How to complete this task » Each entry is to be retyped exactly as it stands.

Extracted information »
----------

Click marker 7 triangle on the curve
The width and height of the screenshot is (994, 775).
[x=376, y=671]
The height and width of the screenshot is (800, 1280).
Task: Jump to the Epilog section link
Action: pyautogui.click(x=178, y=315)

----------

Exercise result »
Click marker 7 triangle on the curve
The width and height of the screenshot is (994, 775).
[x=376, y=671]
The height and width of the screenshot is (800, 1280).
Task: Jump to the Epilog section link
Action: pyautogui.click(x=178, y=315)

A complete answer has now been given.